Do wykonania
a) Czego według wpisu z 2012-01-24, 17:07 w wątku z forum poniżej kompletnie brakuje Bogdanlemu?
b) Zwróć bez zmian fragment wątku z forum poniżej: wszystko od słów „Nie dziwię się” w dół aż do słów „bym ją zamordował!!!!”.

Tekst źródłowy
* * * * * * *
Uzdrowienie Małżeństwa :: Forum Pomocy SYCHAR ::
Kryzys małżeński - rozwód czy ratowanie małżeństwa?

Dział techniczny - moj los ostrzega

Anonymous - 2012-01-24, 16:58

bogdanle napisał/a:
nie umiem odmowić i szlag ,mnie trafia i...żonę...


nad asertywnością też możesz popracować i nauczyc sie odmawiać... lub mówić nie w taki sposób, by druga osoba nie poczułą sie urażona, chyba, że...

znów czerpać wolisz korzyść z pomagania innym kosztem włąsnym, plus kosztem rodziny

cóż, to są nasze wybory za które płacimy, a obwiniamy niestety innych za nasze odczucia i zachowania

ludzie tak mają dopuki nie dochodzą do jakiejś tam samoświadomości i odtąd zaczyna im się żyć lepiej, spokojniej i szczęśliwiej

Anonymous - 2012-01-24, 17:07

Cytat:
Wiecie ciągle nie mogę zrozumieć ,jak ja ją moglem poślubić!?Nienawiść to chyba mnie zabije!

Bogdanle, długa droga przed Tobą... Gdzie ta miłość ślubowana???? Twoja miłość...
Brakuje Ci kompletnie samokrytycyzmu! Bycie w takiej sytuacji dobrym tatusiem to za mało. A czy można być nim nie kochając, wręcz nienawidząc matki swoich dzieci?? To nie dzieci miały być powiernikiem Twojej żony (fakt, że im zwierza się świadczy o jej bezsilności, desperacji), ale Ty!
Nie dziwię się reakcji żony na Twoje słowa, bo ...i ja zdenerwowałam się. Budzisz we mnie przerażenie!
Popatrz na siebie... Zacznij od siebie...

Problem leży nie tam, gdzie Ci wydaje się. Widzisz tylko skutki, nie widzisz przyczyny - w sobie...

Cytat:
Za te dzieci to bym ją zamordował!!!!


Może warto odwiedzić psychiatrę???

Anonymous - 2012-01-24, 17:12

A ja to widzę inaczej. Pochodzę z biednej rodziny. Moja mama też była krzykliwa, krzyczała na nas (swoje dzieci)i męża naszego tatę, ale to była jej reakcja i jedyna obrona. Bo mój tato też często za drzwiami a czasami i przy otwartych drzwiach wyzywał,poniżał i mieszał z błotem moją mamę, zawsze starał się robic to po cichu ale my i tak wiedzieliśmy co się dzieję. On też nigdy nie krzyczał ale wystarczyło że się spojrzał lub szeptem coś powiedział ,to wszyscy chodzili na paluszkach. To że Twoja żona krzyczy wcale nie musi oznaczac że jest tą gorszą. Czasami osoby ciche spokojne gorzej ranią i większym jadem zieją. Zastanów sie i może nie dopuszczaj do takich sytuacjii by żona musieła krzyczec. Pozdrawiam.
* * * * * * *
Wpisy o tym, gdzie pojawiają się pozycje
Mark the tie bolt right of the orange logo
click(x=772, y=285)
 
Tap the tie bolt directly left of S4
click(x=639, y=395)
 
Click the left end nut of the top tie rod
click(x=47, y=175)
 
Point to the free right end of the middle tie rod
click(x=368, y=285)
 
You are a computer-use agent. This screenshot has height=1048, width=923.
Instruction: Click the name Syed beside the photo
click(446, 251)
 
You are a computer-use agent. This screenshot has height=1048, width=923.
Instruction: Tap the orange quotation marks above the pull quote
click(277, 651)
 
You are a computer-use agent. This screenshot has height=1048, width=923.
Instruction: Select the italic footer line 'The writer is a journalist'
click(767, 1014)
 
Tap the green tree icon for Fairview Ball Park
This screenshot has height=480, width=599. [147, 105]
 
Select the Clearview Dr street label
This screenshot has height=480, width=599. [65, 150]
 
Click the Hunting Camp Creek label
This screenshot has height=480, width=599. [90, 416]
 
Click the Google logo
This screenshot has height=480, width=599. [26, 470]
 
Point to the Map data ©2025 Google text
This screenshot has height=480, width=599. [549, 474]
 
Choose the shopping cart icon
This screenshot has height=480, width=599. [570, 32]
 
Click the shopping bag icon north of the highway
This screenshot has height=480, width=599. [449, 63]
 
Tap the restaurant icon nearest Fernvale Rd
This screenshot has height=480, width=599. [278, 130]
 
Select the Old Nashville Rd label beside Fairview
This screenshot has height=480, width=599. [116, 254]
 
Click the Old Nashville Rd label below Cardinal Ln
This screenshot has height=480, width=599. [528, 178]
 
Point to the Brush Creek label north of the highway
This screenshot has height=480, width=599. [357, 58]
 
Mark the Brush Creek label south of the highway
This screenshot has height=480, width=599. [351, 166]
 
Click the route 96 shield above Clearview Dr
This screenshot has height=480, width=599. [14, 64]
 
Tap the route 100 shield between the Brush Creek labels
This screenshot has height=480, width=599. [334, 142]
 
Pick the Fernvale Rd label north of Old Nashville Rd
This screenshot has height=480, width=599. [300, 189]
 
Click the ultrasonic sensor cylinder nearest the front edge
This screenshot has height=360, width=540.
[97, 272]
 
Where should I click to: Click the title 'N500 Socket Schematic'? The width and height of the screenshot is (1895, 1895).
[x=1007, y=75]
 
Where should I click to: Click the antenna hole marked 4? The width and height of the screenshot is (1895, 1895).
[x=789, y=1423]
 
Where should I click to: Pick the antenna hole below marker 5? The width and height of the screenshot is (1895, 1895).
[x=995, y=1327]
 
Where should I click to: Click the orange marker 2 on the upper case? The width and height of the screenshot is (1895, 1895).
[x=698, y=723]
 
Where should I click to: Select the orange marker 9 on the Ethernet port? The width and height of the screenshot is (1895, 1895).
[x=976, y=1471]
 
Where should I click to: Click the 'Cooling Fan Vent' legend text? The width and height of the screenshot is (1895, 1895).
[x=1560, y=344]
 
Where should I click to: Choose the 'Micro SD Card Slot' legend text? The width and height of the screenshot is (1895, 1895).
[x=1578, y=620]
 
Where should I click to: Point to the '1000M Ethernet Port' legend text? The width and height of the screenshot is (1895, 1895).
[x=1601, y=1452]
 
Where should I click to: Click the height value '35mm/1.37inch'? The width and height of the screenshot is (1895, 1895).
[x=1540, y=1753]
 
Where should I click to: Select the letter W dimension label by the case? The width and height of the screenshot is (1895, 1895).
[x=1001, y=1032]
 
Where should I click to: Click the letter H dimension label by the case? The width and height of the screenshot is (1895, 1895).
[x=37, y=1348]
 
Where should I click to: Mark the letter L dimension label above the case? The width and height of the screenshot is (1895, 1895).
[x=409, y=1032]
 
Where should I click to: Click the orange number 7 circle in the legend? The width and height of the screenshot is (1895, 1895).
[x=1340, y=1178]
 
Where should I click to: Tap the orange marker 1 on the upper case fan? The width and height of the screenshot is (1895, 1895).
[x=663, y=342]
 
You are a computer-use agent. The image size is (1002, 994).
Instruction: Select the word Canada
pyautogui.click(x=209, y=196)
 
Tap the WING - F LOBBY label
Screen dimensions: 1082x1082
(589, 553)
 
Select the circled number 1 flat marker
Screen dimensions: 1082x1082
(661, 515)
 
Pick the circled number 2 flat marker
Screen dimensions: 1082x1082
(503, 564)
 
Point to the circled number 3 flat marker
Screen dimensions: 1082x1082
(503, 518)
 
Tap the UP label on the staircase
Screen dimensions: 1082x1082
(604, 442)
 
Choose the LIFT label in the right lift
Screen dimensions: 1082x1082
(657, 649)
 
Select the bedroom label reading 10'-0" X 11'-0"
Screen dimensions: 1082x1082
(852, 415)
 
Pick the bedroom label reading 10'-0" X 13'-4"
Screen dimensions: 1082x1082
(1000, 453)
* * * * * * *
Odpowiedzi po kolei
a) Samokrytycyzmu.

b)
Nie dziwię się reakcji żony na Twoje słowa, bo ...i ja zdenerwowałam się. Budzisz we mnie przerażenie!
Popatrz na siebie... Zacznij od siebie...

Problem leży nie tam, gdzie Ci wydaje się. Widzisz tylko skutki, nie widzisz przyczyny - w sobie...

Cytat:
Za te dzieci to bym ją zamordował!!!!